Expenses you can claim
If you work from home full or part time, you may be able to claim a deduction for the additional running expenses you incur. This includes heating, cooling and lighting expenses; the decline in value of items used for work such as furniture, and internet and phone expenses.
Expenses you can’t claim
If you’re working from home you can’t claim a deduction for general household items such as coffee, tea or milk, or the cost of any items provided or paid for by your employer such as a laptop or a phone.
What about occupancy expenses?
As an employee working from home, you generally can’t claim deductions for occupancy expenses, which include mortgage interest, rent, council and water rates, land taxes and house insurance premiums. However, if you can show that your employer doesn’t provide you with an alternative place to work from, or you work in an area of your home used solely for work purposes, you may be entitled to claim occupancy expenses. Visit the ATO website or speak to your tax accountant for more details.
How to calculate your deduction
To calculate your deduction, first select the method that best suits your circumstances from the three available:
- Shortcut method an all-inclusive rate per work hour (only available for FY 2022)
- Fixed rate method an amount per work hour for additional running expenses plus expenses not covered by the fixed rate
- Actual cost method the actual expenses you incur as a result of working from home.
Speak to your accountant or use the ATO’s Home office expenses calculator to work out your deduction.

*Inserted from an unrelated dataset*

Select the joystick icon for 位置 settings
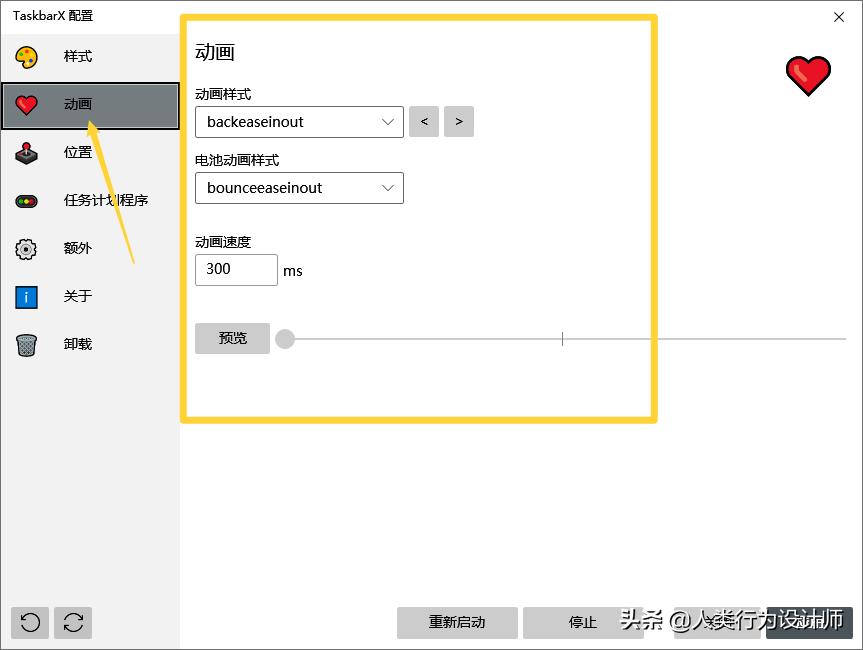This screenshot has height=650, width=863. [x=25, y=152]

Deductions for a home-based business
If you run your own business from home, you may be able to claim tax deductions for your occupancy costs including mortgage interest or rent, council rates, land taxes and home insurance premiums; running costs such as electricity, phone, cleaning and decline in value of equipment (depreciation); and travel via car for business purposes. Speak to your accountant or visit the ATO website for more details.
Deductions when renting out part of your home
If you have the space, renting out an unused area of your home, such as a spare room, can be a great way to earn additional income. In this case, the ATO treats the rented space like an investment property, meaning you can potentially claim the same tax deductions, but also that any payments you receive must be declared as rental income in your tax return.
You can only claim expenses related to the area you rent out, and only for the duration it is rented for. Common expenses you can claim a portion of as deductions include Council rates, mortgage interest, home insurance, electricity, gas, cleaning and maintenance costs.
If you are an owner occupier, bear in mind that when you sell your home you may not be entitled to the full main residence exemption from capital gains tax (CGT), and may have to pay CGT on part of any capital gain made. Speak to your accountant or visit the ATO website for more details.
Finally, keep records & submit on time
Whatever situation you fall into or types of deductions you are eligible to claim, it is vital to keep records of all expenses incurred in either paper or electronic format. It’s also a good idea to keep all your records and receipts in one place throughout the year so you can put your hand on them when tax time rolls around.
Lastly, if you’re preparing your own tax return don’t forget to lodge it before 31st October, while if you’ve employed a tax agent they can still lodge a return on your behalf after this date.